In a concerted push by General Assembly Democrats, a letter has been sent to Colorado's congressional delegates with an urgent plea: to extend the enhanced premium tax credits currently supporting Coloradans' health insurance costs. According to Colorado House Democrats, the omission of these tax credits from the latest GOP Megabill could lead to a substantial increase in insurance expenses for many. The letter laid out the stark realities, "Failing to extend the tax credits Coloradans rely on to afford their health insurance will have devastating impacts." It went on to say that a failure to act would represent a "conscious choice to dramatically increase people's health insurance costs."
The significance of these subsidies cannot be overstated, with over 321,000 Coloradans enrolled in healthcare through the public marketplace in 2025 alone. Without a renewal of tax credits, an estimated 110,000 individuals are forecasted to lose their coverage as early as next year. The Colorado Division of Insurance calculates that the average statewide net premium for a mid-tier plan could nearly triple, a 200% increase translating to about $25,000 more per year for a middle-class family of four, the statement said. For those earning less than a middle-class income, there's a slightly lower, but still substantial, estimated net premium increase of 174%.

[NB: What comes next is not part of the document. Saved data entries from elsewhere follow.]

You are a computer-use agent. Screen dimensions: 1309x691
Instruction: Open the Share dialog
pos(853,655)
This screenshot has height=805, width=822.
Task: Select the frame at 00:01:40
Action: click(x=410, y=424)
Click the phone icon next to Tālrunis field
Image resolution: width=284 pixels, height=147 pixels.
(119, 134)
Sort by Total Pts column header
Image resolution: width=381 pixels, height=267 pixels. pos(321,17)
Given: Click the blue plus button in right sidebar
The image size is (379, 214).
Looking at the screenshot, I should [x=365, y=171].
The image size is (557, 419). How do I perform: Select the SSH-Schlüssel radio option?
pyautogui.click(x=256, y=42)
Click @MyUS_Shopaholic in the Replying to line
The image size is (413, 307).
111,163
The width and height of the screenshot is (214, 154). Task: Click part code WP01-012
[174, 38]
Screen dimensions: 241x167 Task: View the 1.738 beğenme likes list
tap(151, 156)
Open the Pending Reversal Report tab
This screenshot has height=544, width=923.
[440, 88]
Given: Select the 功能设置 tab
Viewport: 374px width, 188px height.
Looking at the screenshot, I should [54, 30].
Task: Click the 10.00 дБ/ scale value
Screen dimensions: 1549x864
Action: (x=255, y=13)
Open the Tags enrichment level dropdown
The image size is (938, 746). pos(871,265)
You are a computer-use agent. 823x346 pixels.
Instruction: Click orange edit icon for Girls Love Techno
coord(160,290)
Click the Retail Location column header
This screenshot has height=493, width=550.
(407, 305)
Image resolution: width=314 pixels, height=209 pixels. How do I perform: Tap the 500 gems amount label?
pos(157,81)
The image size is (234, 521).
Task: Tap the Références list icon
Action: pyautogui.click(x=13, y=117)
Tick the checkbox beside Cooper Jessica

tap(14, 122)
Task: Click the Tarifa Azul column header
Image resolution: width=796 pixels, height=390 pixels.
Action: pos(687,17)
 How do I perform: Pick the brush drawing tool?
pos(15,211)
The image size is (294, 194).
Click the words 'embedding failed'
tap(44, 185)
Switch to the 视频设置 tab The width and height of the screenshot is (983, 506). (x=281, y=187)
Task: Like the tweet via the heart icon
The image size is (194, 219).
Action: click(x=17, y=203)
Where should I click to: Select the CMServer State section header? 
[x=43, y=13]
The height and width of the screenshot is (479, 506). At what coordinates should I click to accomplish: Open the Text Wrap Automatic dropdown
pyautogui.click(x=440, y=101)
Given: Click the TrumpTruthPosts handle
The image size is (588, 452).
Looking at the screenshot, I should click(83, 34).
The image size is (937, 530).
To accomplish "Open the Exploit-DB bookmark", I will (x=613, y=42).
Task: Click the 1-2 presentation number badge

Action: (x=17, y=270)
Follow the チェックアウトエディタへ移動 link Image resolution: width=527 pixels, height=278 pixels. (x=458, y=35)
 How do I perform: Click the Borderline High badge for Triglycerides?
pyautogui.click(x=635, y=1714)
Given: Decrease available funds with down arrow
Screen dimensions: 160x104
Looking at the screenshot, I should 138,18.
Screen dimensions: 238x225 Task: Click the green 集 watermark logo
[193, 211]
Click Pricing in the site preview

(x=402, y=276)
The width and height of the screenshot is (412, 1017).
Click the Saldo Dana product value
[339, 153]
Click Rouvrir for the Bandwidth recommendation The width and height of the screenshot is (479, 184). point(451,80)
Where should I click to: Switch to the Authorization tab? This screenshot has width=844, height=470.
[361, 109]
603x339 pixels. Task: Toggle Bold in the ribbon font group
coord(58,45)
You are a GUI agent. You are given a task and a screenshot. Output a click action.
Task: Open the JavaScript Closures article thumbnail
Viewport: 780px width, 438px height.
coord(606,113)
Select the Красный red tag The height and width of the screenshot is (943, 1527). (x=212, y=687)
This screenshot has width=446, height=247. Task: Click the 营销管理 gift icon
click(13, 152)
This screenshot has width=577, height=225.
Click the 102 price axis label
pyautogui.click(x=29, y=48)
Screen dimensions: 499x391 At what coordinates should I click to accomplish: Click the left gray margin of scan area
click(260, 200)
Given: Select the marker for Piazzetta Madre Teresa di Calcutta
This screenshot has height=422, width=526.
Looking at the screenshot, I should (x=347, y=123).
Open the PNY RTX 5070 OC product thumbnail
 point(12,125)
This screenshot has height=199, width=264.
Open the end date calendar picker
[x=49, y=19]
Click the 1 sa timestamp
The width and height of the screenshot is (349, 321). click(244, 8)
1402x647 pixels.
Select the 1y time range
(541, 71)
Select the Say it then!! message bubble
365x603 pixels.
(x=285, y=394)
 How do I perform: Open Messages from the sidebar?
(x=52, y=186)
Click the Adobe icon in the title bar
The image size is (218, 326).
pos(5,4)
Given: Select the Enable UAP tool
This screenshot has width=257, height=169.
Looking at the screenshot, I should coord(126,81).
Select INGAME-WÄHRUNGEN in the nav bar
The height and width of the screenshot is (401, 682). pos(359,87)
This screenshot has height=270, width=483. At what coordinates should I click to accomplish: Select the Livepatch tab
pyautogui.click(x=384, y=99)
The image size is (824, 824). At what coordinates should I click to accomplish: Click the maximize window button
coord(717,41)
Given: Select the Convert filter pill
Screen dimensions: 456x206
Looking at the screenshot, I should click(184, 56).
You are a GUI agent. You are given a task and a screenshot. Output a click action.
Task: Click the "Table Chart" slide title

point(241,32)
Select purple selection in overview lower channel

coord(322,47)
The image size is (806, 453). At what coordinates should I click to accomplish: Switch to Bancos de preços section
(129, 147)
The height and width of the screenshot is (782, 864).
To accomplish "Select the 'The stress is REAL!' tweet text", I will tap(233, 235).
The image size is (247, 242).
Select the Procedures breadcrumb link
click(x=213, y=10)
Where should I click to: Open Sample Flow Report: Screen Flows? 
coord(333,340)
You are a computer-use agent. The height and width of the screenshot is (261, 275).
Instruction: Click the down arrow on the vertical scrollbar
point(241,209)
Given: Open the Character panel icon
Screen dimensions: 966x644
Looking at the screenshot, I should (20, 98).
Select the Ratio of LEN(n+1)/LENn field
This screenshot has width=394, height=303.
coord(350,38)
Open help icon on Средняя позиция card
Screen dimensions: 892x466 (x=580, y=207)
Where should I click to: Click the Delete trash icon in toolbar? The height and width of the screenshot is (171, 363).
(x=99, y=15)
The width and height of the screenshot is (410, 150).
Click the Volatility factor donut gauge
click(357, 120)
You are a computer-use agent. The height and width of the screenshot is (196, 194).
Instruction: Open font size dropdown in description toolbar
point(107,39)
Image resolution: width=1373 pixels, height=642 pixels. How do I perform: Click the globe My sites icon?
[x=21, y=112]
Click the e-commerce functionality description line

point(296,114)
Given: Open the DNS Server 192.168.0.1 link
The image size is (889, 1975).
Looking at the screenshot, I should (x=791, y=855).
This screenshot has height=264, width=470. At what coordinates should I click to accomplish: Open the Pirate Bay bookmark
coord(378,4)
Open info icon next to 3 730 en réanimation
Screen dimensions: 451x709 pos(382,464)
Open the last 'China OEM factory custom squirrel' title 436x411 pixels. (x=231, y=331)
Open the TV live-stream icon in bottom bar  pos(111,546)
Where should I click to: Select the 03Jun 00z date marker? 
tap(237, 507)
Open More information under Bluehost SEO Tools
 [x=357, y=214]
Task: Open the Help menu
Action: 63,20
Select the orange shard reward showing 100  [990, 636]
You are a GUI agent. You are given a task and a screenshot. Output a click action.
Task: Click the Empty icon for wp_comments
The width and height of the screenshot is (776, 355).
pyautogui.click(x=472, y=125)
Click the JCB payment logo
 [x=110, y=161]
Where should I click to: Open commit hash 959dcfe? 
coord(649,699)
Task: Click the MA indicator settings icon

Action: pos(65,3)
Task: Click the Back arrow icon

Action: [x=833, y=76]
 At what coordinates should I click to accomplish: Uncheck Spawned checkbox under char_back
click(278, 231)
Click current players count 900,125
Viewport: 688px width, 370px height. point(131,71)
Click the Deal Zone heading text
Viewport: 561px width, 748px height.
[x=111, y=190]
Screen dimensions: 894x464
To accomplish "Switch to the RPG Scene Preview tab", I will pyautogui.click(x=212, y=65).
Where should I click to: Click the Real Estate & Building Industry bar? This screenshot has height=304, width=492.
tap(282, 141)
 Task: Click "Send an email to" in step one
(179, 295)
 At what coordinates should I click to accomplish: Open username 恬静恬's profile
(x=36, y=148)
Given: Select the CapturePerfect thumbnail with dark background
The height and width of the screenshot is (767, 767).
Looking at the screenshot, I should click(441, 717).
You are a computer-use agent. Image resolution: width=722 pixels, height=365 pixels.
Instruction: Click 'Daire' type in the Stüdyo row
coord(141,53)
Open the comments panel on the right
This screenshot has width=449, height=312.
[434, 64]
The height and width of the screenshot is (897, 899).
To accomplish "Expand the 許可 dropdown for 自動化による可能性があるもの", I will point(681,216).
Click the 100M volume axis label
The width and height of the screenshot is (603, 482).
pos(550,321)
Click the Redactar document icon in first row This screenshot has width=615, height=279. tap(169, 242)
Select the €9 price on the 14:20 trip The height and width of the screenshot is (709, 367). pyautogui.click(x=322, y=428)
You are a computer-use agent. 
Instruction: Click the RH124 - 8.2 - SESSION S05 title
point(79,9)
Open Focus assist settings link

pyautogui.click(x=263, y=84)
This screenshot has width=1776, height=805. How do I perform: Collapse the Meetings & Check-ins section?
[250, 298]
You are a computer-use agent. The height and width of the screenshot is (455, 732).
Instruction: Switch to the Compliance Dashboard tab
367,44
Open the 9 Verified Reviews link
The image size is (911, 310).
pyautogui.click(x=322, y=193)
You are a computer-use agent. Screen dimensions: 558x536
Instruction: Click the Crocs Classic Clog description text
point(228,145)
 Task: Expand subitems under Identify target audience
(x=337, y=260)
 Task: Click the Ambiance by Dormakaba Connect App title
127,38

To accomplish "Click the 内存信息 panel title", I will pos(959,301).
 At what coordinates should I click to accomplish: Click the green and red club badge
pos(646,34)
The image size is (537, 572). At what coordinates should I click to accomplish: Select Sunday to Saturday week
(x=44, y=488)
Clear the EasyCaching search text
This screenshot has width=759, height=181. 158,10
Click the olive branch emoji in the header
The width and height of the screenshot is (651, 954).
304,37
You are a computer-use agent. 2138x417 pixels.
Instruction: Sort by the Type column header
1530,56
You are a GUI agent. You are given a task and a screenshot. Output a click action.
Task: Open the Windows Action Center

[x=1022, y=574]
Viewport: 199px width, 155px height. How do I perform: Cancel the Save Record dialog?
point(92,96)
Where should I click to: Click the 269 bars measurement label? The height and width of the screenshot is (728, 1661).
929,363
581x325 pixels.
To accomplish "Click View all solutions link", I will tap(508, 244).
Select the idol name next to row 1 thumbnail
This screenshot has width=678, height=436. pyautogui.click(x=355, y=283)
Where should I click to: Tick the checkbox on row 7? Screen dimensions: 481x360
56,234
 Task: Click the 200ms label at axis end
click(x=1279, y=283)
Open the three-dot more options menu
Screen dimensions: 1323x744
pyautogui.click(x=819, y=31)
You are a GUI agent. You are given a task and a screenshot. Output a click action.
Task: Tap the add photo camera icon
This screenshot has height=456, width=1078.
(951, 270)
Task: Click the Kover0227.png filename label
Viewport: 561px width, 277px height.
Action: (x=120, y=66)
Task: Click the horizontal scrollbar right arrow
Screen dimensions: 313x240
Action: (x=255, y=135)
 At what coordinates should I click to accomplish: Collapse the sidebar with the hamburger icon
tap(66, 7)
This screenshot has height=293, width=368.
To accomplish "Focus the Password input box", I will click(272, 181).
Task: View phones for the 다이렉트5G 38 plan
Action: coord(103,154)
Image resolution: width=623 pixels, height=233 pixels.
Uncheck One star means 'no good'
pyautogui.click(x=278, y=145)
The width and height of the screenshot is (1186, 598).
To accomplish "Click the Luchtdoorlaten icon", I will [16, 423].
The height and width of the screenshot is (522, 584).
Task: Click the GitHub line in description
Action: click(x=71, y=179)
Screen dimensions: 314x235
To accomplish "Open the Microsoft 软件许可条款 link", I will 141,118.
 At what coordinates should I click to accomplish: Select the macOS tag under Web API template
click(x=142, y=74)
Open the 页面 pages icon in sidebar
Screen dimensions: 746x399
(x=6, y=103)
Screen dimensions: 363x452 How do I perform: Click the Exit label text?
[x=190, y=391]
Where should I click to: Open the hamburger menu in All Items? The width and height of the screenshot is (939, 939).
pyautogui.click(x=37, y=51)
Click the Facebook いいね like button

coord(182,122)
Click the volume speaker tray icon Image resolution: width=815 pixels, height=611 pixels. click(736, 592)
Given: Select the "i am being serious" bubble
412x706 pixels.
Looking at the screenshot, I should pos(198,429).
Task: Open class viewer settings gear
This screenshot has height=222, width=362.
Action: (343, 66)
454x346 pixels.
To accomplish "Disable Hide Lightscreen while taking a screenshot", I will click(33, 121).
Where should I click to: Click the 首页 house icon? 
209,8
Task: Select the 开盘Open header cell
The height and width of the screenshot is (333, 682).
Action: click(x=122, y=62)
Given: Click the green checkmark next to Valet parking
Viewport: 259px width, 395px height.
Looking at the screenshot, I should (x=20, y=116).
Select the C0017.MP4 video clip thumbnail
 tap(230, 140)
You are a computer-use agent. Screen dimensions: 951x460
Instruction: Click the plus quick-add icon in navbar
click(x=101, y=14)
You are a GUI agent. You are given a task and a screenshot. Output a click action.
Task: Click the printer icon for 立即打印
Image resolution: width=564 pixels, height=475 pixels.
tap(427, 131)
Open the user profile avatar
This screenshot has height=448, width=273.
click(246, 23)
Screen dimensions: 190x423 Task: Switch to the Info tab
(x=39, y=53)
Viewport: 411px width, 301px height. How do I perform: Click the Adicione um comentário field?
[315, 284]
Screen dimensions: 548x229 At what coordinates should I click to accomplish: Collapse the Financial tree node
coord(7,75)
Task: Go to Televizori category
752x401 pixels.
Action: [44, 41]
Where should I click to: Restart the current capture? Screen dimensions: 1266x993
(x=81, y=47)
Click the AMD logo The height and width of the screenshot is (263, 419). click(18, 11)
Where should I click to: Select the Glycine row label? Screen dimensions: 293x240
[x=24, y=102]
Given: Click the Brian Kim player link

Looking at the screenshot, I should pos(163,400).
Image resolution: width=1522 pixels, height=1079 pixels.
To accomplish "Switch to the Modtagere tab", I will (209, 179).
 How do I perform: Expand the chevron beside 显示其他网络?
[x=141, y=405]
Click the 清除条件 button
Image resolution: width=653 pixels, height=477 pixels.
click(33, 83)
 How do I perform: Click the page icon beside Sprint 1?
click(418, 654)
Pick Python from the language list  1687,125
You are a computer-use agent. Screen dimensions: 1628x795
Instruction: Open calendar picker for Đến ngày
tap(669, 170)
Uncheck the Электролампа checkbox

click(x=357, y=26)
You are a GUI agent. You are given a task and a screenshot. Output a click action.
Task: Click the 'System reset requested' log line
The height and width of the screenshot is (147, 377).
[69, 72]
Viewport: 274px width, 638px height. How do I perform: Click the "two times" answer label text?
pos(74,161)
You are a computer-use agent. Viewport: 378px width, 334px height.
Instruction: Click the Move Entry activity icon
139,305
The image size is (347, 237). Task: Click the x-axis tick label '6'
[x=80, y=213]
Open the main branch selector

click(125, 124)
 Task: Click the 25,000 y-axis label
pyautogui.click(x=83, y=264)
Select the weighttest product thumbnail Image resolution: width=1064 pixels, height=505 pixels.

The letter pulls no punches in addressing the potential consequences of inaction, calling Congress’s failure to renew the credits "unconscionable and heartbreaking." If these credits expire, the burden of uncompensated care would escalate, posing a significant challenge to rural and safety net hospitals already struggling to stay afloat. Such costs would inevitably be passed on to employers statewide. The letter also linked the continuation of premium tax credits directly with the success of Colorado's bipartisan reinsurance program, which saved Coloradans $2.1 billion from 2020-2025. According to the Democrats' communique, without the tax credits, the reinsurance program will lose 40% of its impact on premium reduction efforts.